# Your goal:
Could you retype the lines of the records starting with the one that contains "Click the plus" and ending with the final line of the records, both included, without changing a single character?

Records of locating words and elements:
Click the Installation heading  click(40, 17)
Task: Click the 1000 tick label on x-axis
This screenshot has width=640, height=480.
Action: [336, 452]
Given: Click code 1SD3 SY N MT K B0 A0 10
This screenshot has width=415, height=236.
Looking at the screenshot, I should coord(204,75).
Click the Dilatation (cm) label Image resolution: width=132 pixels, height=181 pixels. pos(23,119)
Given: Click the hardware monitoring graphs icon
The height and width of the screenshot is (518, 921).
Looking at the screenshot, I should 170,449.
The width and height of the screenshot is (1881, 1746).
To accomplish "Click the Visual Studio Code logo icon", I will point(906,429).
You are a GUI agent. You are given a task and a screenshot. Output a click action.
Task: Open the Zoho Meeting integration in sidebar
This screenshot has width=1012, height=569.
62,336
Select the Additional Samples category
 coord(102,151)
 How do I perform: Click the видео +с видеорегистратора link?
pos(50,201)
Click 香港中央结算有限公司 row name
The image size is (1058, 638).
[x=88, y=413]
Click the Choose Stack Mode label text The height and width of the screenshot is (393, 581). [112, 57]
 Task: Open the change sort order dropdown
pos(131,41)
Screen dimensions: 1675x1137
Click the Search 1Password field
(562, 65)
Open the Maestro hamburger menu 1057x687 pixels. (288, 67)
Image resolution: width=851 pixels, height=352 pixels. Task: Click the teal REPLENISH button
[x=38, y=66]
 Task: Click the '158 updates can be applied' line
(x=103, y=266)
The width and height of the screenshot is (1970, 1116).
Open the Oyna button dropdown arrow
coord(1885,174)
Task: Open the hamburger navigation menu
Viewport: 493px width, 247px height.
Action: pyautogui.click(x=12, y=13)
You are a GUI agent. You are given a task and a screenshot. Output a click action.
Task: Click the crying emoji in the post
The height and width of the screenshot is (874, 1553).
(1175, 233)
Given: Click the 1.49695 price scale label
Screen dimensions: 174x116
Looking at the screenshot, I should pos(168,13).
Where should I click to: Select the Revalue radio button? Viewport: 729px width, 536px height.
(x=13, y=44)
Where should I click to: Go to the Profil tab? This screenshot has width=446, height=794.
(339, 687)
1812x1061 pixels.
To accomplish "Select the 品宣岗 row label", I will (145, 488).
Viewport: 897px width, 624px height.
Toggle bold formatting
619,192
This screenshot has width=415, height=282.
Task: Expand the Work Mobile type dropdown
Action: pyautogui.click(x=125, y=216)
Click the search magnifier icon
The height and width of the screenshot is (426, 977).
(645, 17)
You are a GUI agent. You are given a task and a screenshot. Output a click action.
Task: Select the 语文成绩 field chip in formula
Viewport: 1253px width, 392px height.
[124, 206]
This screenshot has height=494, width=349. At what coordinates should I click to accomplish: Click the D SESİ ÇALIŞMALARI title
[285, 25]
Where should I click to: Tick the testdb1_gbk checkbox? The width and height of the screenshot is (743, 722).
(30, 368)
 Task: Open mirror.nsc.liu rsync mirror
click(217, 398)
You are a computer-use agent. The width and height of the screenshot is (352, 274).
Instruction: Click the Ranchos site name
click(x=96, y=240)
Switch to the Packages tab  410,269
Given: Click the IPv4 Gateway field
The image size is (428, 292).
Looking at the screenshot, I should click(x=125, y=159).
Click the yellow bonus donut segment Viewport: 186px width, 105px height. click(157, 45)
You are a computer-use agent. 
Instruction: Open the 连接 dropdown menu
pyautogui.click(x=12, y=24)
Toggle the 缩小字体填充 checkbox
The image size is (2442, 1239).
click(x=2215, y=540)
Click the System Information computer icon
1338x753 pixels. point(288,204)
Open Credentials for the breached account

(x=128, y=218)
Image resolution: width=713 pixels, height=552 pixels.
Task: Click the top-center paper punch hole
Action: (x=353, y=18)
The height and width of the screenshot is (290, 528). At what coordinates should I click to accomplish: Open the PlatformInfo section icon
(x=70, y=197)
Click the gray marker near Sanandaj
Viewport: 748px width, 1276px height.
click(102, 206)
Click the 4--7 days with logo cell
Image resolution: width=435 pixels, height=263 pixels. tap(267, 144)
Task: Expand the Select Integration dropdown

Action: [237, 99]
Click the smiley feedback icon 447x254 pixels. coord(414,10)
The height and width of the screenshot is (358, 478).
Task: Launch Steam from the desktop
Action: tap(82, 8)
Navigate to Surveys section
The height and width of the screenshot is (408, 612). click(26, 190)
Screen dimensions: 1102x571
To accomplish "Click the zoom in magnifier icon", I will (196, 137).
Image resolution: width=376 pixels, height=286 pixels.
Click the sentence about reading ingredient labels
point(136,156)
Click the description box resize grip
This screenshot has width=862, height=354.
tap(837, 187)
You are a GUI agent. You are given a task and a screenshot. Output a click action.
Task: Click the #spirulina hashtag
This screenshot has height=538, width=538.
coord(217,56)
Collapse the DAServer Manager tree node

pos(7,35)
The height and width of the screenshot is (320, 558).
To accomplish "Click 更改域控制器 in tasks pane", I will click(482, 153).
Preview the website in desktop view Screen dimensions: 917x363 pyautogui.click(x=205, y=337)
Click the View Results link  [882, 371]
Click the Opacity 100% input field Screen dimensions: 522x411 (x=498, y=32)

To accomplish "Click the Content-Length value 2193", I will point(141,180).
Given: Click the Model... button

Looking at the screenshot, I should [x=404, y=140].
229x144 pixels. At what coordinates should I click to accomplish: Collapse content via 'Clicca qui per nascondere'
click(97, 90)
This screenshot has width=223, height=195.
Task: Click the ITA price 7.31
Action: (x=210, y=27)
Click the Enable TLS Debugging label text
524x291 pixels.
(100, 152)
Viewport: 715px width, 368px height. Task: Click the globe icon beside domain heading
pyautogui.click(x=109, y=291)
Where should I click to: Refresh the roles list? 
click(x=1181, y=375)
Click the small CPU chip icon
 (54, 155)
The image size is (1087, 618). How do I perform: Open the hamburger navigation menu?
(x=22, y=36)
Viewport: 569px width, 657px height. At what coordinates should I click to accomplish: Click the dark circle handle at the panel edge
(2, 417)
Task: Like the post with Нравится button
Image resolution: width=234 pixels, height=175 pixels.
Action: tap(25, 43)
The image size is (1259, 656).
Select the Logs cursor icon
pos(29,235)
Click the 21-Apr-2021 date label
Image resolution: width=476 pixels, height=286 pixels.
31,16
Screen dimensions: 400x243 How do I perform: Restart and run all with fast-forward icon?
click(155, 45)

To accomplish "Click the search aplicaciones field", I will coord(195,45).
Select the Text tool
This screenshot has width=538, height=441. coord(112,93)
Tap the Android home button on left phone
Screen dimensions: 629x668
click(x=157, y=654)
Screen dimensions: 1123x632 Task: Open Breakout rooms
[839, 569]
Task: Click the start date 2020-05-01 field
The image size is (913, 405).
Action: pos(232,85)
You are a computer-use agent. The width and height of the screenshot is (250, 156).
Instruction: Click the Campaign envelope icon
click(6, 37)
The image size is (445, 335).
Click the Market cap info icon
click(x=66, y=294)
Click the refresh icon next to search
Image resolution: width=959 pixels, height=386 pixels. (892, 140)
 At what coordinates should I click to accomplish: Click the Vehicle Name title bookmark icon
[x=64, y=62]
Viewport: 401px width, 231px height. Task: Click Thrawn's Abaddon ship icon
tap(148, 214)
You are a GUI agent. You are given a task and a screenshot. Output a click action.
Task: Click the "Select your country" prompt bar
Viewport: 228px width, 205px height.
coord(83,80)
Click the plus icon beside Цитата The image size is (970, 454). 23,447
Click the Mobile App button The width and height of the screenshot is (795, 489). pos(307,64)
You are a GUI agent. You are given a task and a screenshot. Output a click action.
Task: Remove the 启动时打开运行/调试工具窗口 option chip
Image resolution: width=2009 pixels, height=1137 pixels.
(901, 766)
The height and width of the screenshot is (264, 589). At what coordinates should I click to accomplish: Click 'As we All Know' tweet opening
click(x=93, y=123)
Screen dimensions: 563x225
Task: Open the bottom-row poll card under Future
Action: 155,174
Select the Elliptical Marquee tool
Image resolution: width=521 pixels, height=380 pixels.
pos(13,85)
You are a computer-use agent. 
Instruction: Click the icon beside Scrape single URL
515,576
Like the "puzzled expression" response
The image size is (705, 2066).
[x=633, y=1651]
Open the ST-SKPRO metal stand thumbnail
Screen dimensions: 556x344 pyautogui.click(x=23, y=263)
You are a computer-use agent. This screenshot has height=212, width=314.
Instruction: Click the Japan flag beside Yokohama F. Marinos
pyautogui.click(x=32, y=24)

# Result below:
Click the plus icon beside Цитата The image size is (970, 454). 23,447
Click the Mobile App button The width and height of the screenshot is (795, 489). pos(307,64)
You are a GUI agent. You are given a task and a screenshot. Output a click action.
Task: Remove the 启动时打开运行/调试工具窗口 option chip
Image resolution: width=2009 pixels, height=1137 pixels.
(901, 766)
The height and width of the screenshot is (264, 589). At what coordinates should I click to accomplish: Click 'As we All Know' tweet opening
click(x=93, y=123)
Screen dimensions: 563x225
Task: Open the bottom-row poll card under Future
Action: 155,174
Select the Elliptical Marquee tool
Image resolution: width=521 pixels, height=380 pixels.
pos(13,85)
You are a computer-use agent. 
Instruction: Click the icon beside Scrape single URL
515,576
Like the "puzzled expression" response
The image size is (705, 2066).
[x=633, y=1651]
Open the ST-SKPRO metal stand thumbnail
Screen dimensions: 556x344 pyautogui.click(x=23, y=263)
You are a computer-use agent. This screenshot has height=212, width=314.
Instruction: Click the Japan flag beside Yokohama F. Marinos
pyautogui.click(x=32, y=24)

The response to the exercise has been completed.